Sobrecogida por la visión, agachó la barbilla y buscó las puntas de los escarpines.

Quiso mantener los ojos clavados en el suelo, pero la curiosidad acabó venciéndola como de costumbre y pronto se encontró fascinándose por la perfecta estructura ósea de su rostro. Las arañas le arrancaban destellos rojizos a su cabello dorado, cediéndole la aureola de un ángel guardián. Tenía los pómulos altos de un príncipe orgulloso, los labios finos y el mentón fuerte. El toque justo de masculinidad para que su corazón se saltara un latido.

Desconocía la clase de conversación que estaba manteniendo con Jess y, aunque intentó seguirla para averiguar si podría equiparar las virtudes de su intelecto a dicha apariencia exuberante, le fue imposible. Lo único de lo que era consciente era de sus mejillas arreboladas, el nudo que se había formado en su estómago al tenerlo tan cerca y de su aroma natural, una mezcla de almidón y frescura que hizo que tuviera que agarrarse a su falda para calmar los nervios.

—Oh, pero qué despistada soy. ¿Cómo se me ha podido olvidar presentaros? —exclamó entonces Jess, que la miraba por el rabillo del ojo—. Abby, querida… Este es mi hermano, el conde de Ashton y futuro marqués de Denton. —Recalcó su título lo suficiente para que Abby captase al vuelo el mensaje entre líneas. «Aquí tienes a tu aristócrata»—. Tristane, me complace presentarte a mi muy buena amiga lady Abigail, hija de lord Stratford.

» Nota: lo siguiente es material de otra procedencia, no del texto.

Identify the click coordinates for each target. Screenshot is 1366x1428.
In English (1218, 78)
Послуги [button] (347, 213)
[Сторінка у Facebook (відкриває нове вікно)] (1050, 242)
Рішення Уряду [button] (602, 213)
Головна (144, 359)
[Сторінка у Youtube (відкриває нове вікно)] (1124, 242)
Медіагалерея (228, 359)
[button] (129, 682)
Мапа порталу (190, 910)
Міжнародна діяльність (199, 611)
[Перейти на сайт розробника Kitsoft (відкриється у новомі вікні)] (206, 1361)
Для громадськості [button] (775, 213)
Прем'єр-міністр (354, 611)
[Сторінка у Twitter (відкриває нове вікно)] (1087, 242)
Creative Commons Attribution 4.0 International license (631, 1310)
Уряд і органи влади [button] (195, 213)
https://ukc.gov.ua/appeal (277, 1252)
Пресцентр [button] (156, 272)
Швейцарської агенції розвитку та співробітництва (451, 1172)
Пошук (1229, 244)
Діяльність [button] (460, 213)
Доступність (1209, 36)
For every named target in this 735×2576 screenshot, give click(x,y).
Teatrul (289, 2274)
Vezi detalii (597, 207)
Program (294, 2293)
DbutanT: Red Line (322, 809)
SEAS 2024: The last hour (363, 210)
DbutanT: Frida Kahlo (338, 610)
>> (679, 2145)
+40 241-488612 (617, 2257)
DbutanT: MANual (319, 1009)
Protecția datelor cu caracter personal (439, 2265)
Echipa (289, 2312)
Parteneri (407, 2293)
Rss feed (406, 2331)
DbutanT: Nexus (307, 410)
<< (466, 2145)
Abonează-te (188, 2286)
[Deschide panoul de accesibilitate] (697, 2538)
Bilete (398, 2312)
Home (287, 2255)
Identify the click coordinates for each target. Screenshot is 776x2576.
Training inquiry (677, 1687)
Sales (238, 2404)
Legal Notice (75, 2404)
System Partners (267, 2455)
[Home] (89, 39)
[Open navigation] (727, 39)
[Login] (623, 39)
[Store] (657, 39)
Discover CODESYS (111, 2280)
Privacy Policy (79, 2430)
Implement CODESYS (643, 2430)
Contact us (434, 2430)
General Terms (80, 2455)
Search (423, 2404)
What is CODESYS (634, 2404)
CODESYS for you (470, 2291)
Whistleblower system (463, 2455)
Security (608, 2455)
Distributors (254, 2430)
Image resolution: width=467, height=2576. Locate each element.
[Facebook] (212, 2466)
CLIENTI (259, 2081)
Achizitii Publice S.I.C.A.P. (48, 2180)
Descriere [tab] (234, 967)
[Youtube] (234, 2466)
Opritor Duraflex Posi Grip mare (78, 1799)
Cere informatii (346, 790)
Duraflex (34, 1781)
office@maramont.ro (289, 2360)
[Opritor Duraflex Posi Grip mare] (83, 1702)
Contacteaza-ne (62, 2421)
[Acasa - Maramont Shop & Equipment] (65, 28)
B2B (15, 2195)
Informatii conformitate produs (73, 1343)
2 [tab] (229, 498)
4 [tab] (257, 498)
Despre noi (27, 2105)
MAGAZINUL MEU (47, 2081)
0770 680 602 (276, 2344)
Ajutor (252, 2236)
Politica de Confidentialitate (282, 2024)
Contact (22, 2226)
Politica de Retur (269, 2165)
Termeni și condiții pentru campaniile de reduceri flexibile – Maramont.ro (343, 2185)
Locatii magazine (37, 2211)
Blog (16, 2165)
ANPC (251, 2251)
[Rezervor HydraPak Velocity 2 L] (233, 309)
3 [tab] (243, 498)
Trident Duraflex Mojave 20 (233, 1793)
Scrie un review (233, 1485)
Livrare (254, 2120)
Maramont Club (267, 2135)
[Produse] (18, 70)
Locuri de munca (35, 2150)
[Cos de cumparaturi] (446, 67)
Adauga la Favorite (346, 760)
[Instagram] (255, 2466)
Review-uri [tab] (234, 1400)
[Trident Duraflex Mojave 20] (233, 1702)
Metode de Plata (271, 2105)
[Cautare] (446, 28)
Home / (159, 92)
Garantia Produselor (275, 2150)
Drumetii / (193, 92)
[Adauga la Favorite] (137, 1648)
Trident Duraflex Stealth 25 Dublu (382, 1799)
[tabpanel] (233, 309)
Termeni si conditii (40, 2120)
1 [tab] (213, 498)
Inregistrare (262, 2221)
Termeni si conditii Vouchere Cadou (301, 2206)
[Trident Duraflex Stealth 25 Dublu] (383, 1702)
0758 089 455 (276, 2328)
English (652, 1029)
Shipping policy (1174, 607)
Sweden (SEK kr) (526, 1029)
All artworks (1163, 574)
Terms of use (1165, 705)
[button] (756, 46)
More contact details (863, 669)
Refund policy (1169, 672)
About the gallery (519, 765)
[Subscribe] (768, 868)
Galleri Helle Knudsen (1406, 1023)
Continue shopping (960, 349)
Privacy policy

El príncipe dorado tomó la mano que le fue ofrecida, aparentemente sin percatarse de la torpeza con la que la extendió, y rozó los nudillos con los labios. El gesto de inclinarse provocó que de manera inevitable, un mechón rubio cayera sobre su frente. Cuando alzó la barbilla para mirarla con una sonrisa sincera, Abigail sintió que el sonrojo le atravesaba la piel para mancharle los huesos.

—Es un verdadero placer conocerla, milady. Mi hermana menciona a sus amigas muy a menudo, y he de decir que ya me picaba la curiosidad por conocerlas en persona.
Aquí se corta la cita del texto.